= Mellon optical memory =

Early type of computer memory

Mellon optical memory was an early form of computer memory invented at the Mellon Institute (today part of Carnegie Mellon University) in 1951. The device used a combination of photoemissive and phosphorescent materials to produce a "light loop" between two surfaces. The presence or lack of light, detected by a photocell, represented a one or zero. Although promising, the system was rendered obsolete with the introduction of magnetic-core memory in the early 1950s. It appears that the system was never used in production.

==Description==
The main memory element of the Mellon device consisted of a very large (television sized) square vacuum tube consisting of two slightly separated flat glass plates. The inner side of one of the plates was coated with a photoemissive material that released electrons when struck by light. The inside of the other plate was coated with a phosphorescent material, that would release light when struck by electrons.

The tube was charged with a high electrical voltage. When an external source of light struck the photoemissive layer, it would release a shower of electrons. The electrons would be pulled toward the positive charge on the phosphorescent layer, traveling through the vacuum. When they struck the phosphorescent layer, they would release a shower of photons (light) travelling in all directions. Some of these photons would travel back to the photoemissive layer, where they would cause a second shower of electrons to be released. To ensure that the light did not activate nearby areas of the photoemissive material, a baffle was used inside the tube, dividing the device up into a grid of cells.

The process of electron emission causing photoemission in turn causing electron emission is what provided the memory action. This process would continue for a short time; the light emitted by the phosphorescent layer was much smaller than the amount of energy absorbed by it from the electrons, so the total amount of light in the cell faded away at a rate determined by the characteristics of the phosphorescent material.

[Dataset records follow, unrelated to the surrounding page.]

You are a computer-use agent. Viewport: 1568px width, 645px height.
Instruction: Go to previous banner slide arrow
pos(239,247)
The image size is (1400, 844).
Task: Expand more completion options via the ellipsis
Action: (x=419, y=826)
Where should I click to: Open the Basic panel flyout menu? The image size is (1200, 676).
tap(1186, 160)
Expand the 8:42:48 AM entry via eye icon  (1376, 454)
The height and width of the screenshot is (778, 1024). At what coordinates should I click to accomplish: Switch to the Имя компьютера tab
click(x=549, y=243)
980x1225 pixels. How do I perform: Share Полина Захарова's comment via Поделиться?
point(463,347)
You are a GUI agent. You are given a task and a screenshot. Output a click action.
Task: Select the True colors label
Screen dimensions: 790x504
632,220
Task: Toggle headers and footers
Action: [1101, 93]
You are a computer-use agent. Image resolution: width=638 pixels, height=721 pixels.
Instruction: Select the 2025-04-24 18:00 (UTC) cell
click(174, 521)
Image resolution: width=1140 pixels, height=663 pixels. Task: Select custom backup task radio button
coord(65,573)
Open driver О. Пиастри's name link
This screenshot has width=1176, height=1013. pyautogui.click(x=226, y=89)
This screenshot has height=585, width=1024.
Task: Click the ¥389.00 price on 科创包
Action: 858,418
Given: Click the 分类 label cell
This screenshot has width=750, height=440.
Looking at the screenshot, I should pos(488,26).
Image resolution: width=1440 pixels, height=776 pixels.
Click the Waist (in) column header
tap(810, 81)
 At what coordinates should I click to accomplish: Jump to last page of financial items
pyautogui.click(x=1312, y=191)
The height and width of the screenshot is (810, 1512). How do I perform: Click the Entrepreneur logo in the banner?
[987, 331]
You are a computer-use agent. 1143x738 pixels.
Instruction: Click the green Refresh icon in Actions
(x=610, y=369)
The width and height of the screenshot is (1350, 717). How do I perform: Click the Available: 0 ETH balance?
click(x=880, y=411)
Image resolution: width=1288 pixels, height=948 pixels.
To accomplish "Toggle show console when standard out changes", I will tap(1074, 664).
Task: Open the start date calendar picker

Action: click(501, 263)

Overall the system was similar to the better-known Williams tube. The Williams tube used the phosphorescent front of a single CRT to create small spots of static electricity on a plate arranged in front of the tube. However, the stability of these dots proved difficult to maintain in the presence of external electrical signals, which were common in computer settings. The Mellon system replaced the static charges with light, which was much more resistant to external influence.

===Writing===

Writing to the cell was accomplished by an external cathode ray tube (CRT) arranged in front of the photoemissive side of the grid. Cells were activated by using the deflection coils in the CRT to pull the beam into position in front of the cell, lighting up the front of the tube in that location. This initial pulse of light, focussed through a lens, would set the cell to the "on" state. Due to the way the photoemissive layer worked, focusing light on it again when it was already "lit up" would overload the material, stopping electrons from flowing out the other side into the interior of the cell. When the external light was then removed, the cell was dark, turning it off.

===Reading===

Reading the cells was accomplished by a grid of photocells arranged behind the phosphorescent layer, which emitted photons omnidirectionally. This allowed the cells to be read from the back of the device, as long as the phosphorescent layer was thin enough.

=== Refreshing ===
To form a complete memory the system was arranged to be regenerative, with the output of the photocells being amplified and sent back into the CRT to refresh the cells periodically.